Cerca de ellas, personal de la Comisión de Servicio Público atiende a los transportistas. En una semana han llegado 174. A cada uno se les anota en una lista y se les pide un número telefónico para contactarlos en caso de que el gobierno u otra agencia los necesite.

Luis R. Díaz, quien trabaja en la compañía Yiyi Transport, de Vega Baja, a cargo del puertorriqueño Benjamín Rosario, espera con los brazos cruzados a que su jefe termine de hablar con alguien que lo orienta.

“Tenemos todo al día, licencias, todo, pero nada. Lo que veo aquí es un monopolio. Están beneficiando a los pulpos grandes, a las compañías privadas”, opina para luego explicar que lo que quieren es que ellos trabajen como transportistas para otras compañías. Su jefe se acerca y afirma que en el país “hay camiones pa’ mover esto”, pero que el gobierno está esperando por los de Estados Unidos que “se quedarán con los contratos”.
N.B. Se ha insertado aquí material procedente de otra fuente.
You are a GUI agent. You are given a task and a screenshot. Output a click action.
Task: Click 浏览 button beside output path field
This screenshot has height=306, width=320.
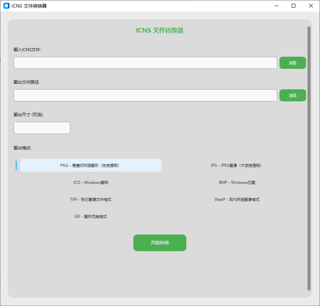point(292,95)
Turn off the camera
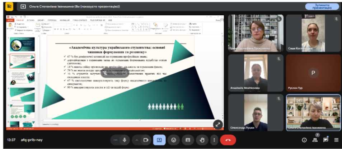Screen dimensions: 342x149 point(146,140)
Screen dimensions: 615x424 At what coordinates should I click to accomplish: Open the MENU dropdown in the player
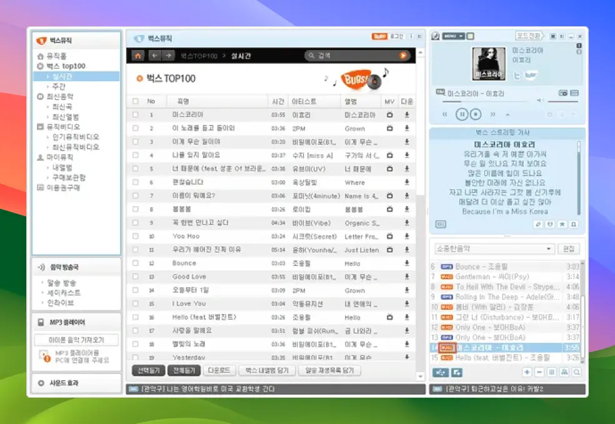tap(453, 36)
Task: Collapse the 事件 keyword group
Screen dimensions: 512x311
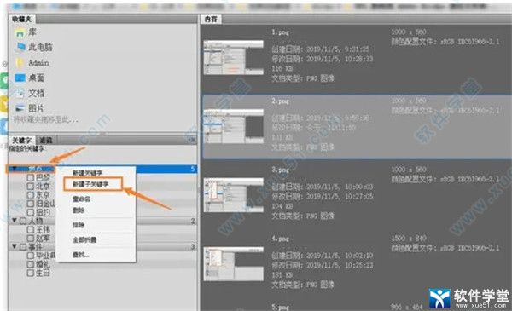Action: 15,246
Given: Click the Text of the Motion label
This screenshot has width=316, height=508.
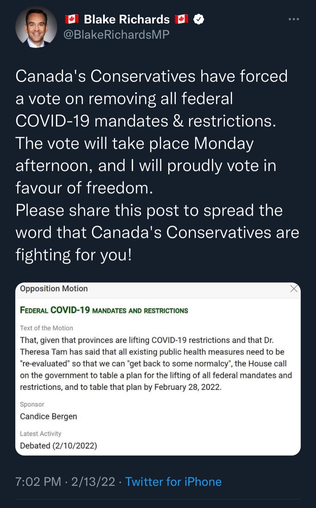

La denuncia se interrumpe con vítores y aplausos que llegan desde el segundo y tercer piso, donde está la jerarquía militar. “Parece que uno cumplió años. Ellos mismos le estaban cantando”, explica un Policía, quien controla el paso a esos niveles de autoridad.

Afuera, Vilmarie Ramos vive otro tipo de celebración junto a sus hijas de uno y siete años. El huracán María les arrebató su casa, pero han conseguido un “vuelo humanitario” a través de Turismo para irse a Miami, donde vive el papá de la joven madre.

“Ella cumple años el sábado”, comenta Vilmarie mirando a su hija mayor. “Dice que su abuelo la va a llevar a Disney. Ella piensa que va de paseo”, manifiesta, mientras le acaricia el pelo a la niña.

En esas vuelve a aparecerse por allí Faustino, el hombre del residencial Los Lirios, de Cupey, con su corazón roto. “Nunca llegaron”, lamenta. “Dijeron a las 12:30 y esperamos hasta las 2:30 y nada. Nadie llegó por allí”, comenta como si le extinguiera la esperanza. Busca al subsecretario del Departamento de Vivienda, pero ya no está, no aparece.

Dentro del Centro de Convenciones, en tanto, sigue el sube y baja de militares y funcionarios por las escaleras eléctricas y los periodistas esperan a la próxima conferencia de prensa del gobernador. Los jefes de distintas entidades gubernamentales siguen hablando con los medios del proceso de recuperación, de las leves mejorías, a pesar de que todavía hay comunidades incomunicadas y no se tiene certeza de la cantidad de muertos.

A las 5:40 de la tarde suena el piano de cola ubicado en el primer piso del COE, donde han reubicado a la prensa, que ahora no tiene acceso a los pisos de alto rango. Alguien que no veo toca “Imagine all the people…”, de John Lennon. Pero no hay que imaginar a nadie. Están ahí, detrás de esa frontera, detrás de esas puertas de cristal, donde se revela el más brutal y desesperanzador de los paisajes.